-2

I have a function theresults which takes a 71x2446 data frame and returns a 2x2446 double matrix. the first number in each of the 2446 pairs represents an integer 1-6, which is basically what category the line fits into, and the second number is the Profit or Loss on that category. I want to calculate the sum of profits across each category while counting the frequency of each category. My question is if the way I've written it is an efficient use of vectors

  vec<-as.data.frame(t(apply(theData,1,theresults)))
  vec[2][vec[1]==1]->successCrossed
  vec[2][vec[1]==2]->failCrossed
  vec[2][vec[1]==3]->successFilled
  vec[2][vec[1]==4]->failFilled
  vec[2][vec[1]==5]->naCount
  vec[2][vec[1]==6]->otherCount

then there are a bunch of calls to length() and mean() while summarizing the results.

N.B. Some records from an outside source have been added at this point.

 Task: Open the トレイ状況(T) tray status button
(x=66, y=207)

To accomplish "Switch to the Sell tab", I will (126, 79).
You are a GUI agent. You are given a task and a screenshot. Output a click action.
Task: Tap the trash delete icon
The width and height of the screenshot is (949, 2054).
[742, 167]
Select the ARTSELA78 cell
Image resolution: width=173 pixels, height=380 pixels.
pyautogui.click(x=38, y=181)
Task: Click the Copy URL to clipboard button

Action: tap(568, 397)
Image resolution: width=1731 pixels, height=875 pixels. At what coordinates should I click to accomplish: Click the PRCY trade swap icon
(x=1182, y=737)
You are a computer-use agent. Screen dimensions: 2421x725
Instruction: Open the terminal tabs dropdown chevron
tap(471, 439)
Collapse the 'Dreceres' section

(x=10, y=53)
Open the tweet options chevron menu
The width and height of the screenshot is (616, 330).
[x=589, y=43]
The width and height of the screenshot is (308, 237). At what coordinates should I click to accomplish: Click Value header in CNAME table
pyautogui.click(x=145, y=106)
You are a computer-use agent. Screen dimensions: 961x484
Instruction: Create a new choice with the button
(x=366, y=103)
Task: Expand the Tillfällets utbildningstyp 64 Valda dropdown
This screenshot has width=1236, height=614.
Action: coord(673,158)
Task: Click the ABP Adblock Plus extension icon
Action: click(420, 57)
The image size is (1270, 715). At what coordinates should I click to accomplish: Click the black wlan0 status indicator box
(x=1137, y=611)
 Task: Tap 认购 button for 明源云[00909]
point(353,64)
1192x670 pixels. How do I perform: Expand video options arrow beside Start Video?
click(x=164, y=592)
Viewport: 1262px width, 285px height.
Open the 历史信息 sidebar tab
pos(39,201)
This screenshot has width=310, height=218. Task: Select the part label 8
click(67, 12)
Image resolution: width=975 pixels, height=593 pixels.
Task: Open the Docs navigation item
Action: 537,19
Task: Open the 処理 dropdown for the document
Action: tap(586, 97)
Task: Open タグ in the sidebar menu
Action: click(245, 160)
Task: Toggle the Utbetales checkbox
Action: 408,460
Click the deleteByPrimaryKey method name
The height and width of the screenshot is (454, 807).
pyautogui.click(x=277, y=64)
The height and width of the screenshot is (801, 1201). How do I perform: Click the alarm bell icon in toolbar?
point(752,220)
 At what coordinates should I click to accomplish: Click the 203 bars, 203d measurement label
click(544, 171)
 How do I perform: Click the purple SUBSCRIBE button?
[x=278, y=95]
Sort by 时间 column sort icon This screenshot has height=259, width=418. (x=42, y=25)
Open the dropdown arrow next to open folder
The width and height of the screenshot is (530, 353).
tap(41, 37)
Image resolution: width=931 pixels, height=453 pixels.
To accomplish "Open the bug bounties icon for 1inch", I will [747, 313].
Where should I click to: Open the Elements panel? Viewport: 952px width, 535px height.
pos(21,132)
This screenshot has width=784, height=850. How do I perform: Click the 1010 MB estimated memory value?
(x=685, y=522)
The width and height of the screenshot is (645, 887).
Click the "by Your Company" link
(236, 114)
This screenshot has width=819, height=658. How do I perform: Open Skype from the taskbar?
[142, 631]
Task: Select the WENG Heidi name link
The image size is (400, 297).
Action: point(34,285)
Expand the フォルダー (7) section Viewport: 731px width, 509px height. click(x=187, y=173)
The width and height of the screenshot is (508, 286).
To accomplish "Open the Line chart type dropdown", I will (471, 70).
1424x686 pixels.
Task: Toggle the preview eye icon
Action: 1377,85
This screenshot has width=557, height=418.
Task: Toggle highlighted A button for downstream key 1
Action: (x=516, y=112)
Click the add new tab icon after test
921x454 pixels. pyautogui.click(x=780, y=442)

theresults references the original data frame in this sort of way

   theresults<-function(theVector)
  {
       if(theVector[['Aggressor']]=="Y")
       {
      if(theVector[['Side']]=="Sell")
      {choice=6}
      else
     {choice=3}
     if(!is.na(theVector[['TradePrice']])&&!is.na(theVector[['L1_BidPri_1']])&&!is.na(theVector[['L1_AskPri_1']])&&!is.na(theVector[['L2_BidPri_1']])&&!is.na(theVector[['L2_AskPri_1']]))
{
  Profit<-  switch(choice,                           
                  -as.numeric(theVector[['TradePrice']]) + 10000*as.numeric(theVector[['L1_AskPri_1']])/as.numeric(theVector[['L2_BidPri_1']]),
                  -as.numeric(theVector[['TradePrice']]) + 10000*as.numeric(theVector[['L1_BidPri_1']])/as.numeric(theVector[['L2_BidPri_1']]),
hedgedandlevered
  • 2,314
  • 2
  • 25
  • 54
  • It seems very difficult to answer without a sample data and an example of what you want to get in the end... – juba Jan 25 '13 at 21:24
  • I'm just wondering if the way I approached this problem is correct, not a walkthrough. My code runs fine and gives me the result I want, but it also ran fine when I used a bunch of for loops, but thats much slower. – hedgedandlevered Jan 25 '13 at 21:32
  • for example, is there a more efficient way to do this `vec[2][vec[1]==1]->successCrossed vec[2][vec[1]==2]->failCrossed vec[2][vec[1]==3]->successFilled vec[2][vec[1]==4]->failFilled vec[2][vec[1]==5]->naCount vec[2][vec[1]==6]->otherCount` by counting as I walk through the data frame instead of going through it 6 times? – hedgedandlevered Jan 25 '13 at 21:33
  • 1
    Quite impossible for me to answer without having an idea of what `vec` is, sorry. – juba Jan 25 '13 at 21:37
  • please read the description "and returns a 2x2446 double matrix. the first number in each of the 2446 pairs represents an integer 1-6, which is basically what category the line fits into, and the second number is the Profit or Loss on that category." cliffnotes: its a double matrix I immediately convert into a data frame – hedgedandlevered Jan 25 '13 at 21:40
  • 1
    Take a look at [this post](http://stackoverflow.com/questions/5963269/how-to-make-a-great-r-reproducible-example) and see if you can provide some or all of the information suggested there. with regard to your comment, create a data.frame that does that mapping (i.e. 3 maps to 'successFilled`) and use that to lookup: `vec[2] <- df$category[match(vec[1], df$value)]` or something like that. – Justin Jan 25 '13 at 21:56
  • I don't think I would call this "vectorization. You are using an `apply` loop to calculate a by-row set of results. You could probably make more efficient with a few `ifelse` tests and assignments. Furthermore you will probably avoid the implicit coercion of numeric-classed columns to character-class and can then drop the `as.numeric` calls. – IRTFM Jan 25 '13 at 22:29
  • wait... apply isn't a vectorized function?? – hedgedandlevered Jan 28 '13 at 13:42
  • Now someone voted this post down. This is my first post ever, I'd appreciate some more slack... I'm a newbie here If apply isn't vectorized thats exactly the answer I was looking for. I'm not asking for a fix to my code. You don't need to run it, so that reproducible example doesn't apply. I'm just asking for feedback on whether I'm properly vectorizing **because I don't know what functions even vectorize** – hedgedandlevered Jan 28 '13 at 15:22

2 Answers2

0

You can try combining the 2x2446 vector into a string vector representing the type and profit statuses...then calling "table" on it.

Here's an example:

data = cbind(sample(1:6, replace=T, 30),
     sample (c("profit", "loss"), replace=T, 30))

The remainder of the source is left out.